--- Task description ---
A single number is the expected answer: the count of lines in the listing that hold the word "toolbar".

Start of Block

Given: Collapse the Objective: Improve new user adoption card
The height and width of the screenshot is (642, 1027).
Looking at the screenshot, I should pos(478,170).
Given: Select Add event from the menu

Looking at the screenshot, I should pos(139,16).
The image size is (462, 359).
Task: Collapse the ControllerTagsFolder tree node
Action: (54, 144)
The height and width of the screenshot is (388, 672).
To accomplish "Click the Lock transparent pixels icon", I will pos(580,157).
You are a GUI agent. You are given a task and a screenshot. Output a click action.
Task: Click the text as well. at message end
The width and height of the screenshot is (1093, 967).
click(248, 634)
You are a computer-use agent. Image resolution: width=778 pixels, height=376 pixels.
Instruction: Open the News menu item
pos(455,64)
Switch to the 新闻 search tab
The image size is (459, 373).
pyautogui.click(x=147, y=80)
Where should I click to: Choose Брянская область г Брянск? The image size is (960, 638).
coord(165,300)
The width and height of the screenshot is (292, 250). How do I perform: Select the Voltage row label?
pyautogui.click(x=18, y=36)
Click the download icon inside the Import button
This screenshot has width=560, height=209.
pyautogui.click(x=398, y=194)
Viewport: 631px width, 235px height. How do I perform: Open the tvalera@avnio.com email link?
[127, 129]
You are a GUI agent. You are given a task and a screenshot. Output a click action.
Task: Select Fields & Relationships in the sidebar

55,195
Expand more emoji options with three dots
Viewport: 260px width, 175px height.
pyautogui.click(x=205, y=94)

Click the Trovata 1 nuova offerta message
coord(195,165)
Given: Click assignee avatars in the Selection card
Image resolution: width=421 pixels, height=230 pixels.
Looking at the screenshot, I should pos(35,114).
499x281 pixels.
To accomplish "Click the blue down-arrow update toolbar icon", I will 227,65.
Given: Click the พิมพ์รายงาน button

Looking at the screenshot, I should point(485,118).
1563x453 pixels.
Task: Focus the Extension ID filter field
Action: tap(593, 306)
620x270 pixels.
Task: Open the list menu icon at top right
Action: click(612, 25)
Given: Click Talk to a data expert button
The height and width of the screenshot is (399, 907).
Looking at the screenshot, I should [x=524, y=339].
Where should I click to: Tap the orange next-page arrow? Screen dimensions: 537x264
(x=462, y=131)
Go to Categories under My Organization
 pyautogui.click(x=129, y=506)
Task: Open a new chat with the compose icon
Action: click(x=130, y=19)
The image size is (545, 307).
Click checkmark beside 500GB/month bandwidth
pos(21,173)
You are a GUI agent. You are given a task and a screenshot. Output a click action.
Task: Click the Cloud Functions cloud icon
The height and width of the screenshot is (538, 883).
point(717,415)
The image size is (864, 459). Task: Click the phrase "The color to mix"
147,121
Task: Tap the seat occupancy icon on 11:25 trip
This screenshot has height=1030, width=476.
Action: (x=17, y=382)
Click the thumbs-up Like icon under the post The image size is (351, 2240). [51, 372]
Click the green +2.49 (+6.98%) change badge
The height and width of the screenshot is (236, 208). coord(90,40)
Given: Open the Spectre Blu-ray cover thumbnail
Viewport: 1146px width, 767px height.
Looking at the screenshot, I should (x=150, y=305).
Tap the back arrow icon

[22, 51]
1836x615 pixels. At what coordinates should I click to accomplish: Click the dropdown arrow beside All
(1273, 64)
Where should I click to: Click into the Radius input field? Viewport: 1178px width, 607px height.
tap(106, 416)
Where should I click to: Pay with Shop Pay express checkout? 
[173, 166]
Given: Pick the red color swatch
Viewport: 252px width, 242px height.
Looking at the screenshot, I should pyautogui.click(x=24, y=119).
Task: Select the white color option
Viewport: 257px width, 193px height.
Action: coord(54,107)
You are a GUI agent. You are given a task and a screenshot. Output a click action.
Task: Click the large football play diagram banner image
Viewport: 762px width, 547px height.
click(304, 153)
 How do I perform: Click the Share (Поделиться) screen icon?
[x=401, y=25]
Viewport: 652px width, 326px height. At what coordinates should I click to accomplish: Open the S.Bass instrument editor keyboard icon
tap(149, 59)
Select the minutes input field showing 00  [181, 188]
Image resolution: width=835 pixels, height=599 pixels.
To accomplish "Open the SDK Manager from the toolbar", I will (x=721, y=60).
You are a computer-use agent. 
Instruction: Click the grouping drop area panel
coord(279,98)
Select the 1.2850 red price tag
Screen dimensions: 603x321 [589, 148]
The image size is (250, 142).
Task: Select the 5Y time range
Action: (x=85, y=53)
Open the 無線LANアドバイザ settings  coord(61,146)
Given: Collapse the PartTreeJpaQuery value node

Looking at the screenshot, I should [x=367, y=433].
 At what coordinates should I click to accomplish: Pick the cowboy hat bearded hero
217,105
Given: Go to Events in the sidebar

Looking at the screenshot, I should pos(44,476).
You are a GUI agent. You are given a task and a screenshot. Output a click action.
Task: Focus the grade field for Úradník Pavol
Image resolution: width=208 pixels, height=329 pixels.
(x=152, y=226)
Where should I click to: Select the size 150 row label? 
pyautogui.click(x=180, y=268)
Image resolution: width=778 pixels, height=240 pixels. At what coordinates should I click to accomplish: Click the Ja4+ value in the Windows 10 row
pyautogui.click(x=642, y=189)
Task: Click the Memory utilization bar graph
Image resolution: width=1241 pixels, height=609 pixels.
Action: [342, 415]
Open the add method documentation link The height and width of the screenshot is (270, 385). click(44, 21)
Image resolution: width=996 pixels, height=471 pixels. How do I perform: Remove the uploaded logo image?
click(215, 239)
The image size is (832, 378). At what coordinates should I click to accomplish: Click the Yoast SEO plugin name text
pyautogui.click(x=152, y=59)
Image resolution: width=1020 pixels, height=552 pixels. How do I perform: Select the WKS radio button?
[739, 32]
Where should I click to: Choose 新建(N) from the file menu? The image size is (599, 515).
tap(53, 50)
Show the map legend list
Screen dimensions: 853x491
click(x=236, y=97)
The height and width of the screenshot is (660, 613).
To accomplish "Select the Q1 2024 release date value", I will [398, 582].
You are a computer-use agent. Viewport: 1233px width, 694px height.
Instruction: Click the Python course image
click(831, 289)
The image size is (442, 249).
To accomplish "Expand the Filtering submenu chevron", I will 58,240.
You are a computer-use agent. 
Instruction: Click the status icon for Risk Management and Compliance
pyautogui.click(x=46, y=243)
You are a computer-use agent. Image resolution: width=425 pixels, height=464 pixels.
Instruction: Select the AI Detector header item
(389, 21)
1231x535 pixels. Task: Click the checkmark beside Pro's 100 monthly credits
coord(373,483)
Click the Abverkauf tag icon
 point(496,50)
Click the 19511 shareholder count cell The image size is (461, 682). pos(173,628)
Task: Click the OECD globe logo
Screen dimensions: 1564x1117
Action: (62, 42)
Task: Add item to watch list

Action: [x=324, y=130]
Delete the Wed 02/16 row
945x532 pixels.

End of Block

--- Solution below ---
2